Affordable living is more than just cheaper housing.

Since COVID-19, many businesses and industries have had to dramatically re-think how they operate with the lucky ones able to work remotely. However, for many businesses, remote working is just not possible.

Australia’s economy has been hit hard, sliding into its first recession in three decades. But our households – especially the most vulnerable, those in the first two income quintiles – have been hit the hardest. Many workers whose weekly income falls within the bottom two quintiles work in retail, hospitality and accommodation, health care and social services, manufacturing, and electricity, gas, water and waste services – jobs that as a general rule, simply cannot be undertaken remotely. Many of these workers will have been stood down for a period or worst still, will have lost their job all together.

Did you know?: Young people have been the most affected by job losses during the pandemic.

Many of these households are already under significant financial stress from the rising cost of living in our major cities. Housing costs are a key component of living affordability – Melbourne and Sydney in particular have some of the most unaffordable housing markets in the world. But focusing on housing costs only tells part of the story – that’s why we built KPMG’s Affordable Living Index (ALI).

The ALI is a tool that captures housing costs and transport costs – two of the most significant factors that influence living affordability. The ALI combines typical housing and transport costs for first two income quintile households in an area to generate a score. This score is used to compare the proportion of household income dedicated to housing and transport costs across a city. From this analysis, it is apparent that the urban form of a city shapes living affordability.

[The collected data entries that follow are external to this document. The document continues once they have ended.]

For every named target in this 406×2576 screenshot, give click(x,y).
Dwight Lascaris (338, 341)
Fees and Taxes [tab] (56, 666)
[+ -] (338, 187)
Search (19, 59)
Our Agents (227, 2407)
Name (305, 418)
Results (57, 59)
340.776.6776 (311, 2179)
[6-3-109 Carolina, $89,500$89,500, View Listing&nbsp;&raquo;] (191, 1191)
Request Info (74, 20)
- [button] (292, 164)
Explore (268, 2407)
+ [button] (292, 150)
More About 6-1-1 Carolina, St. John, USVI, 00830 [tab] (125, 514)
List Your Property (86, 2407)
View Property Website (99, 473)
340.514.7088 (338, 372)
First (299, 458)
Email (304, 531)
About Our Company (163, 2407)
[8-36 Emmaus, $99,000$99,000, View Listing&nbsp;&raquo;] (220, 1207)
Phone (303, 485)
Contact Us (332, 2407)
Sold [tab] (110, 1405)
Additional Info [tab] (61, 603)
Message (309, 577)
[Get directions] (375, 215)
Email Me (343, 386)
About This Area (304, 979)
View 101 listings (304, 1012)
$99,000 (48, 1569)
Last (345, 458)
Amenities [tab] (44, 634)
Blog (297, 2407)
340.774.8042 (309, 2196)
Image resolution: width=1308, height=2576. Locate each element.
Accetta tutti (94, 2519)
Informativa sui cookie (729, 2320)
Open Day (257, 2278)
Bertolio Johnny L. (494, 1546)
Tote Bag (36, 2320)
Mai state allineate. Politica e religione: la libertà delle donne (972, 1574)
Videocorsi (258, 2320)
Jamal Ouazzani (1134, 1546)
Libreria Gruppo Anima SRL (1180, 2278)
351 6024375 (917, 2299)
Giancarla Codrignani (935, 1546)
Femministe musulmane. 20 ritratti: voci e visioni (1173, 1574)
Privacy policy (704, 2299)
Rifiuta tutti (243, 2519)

Did you know?: More than half of all single mothers live in households in the first two income quintiles.

For example, when the ALI is applied to Melbourne, it is apparent that it is expensive for our most vulnerable to live in the outer suburbs. This is counter intuitive as the cheapest housing is often further from the city centre. But, these suburbs are poorly connected by public transport and households rely on private vehicles (usually more than one per household) for their daily commutes. Despite the availability of cheaper housing, transport costs are very high making overall living affordability very poor in these suburbs.

A typical supermarket worker living in Casey is only left with $198 per week after accounting for housing and transport costs. $198 to cover the cost of fresh food, visits to the doctor, heating, school equipment such as textbooks, and connection to the internet. Forgoing such critical items can significantly affect a household and risks entrenching disadvantage in certain pockets of our community.

While we begin to turn our minds to what a post-COVID world looks like, it is important to acknowledge that for some households the COVID-19 pandemic is aggravating existing financial pressures. To support households to recover, to make them more resilient to future shocks and to create a more equal society we must broaden our focus and seek to better understand the systemic drivers of financial pressure.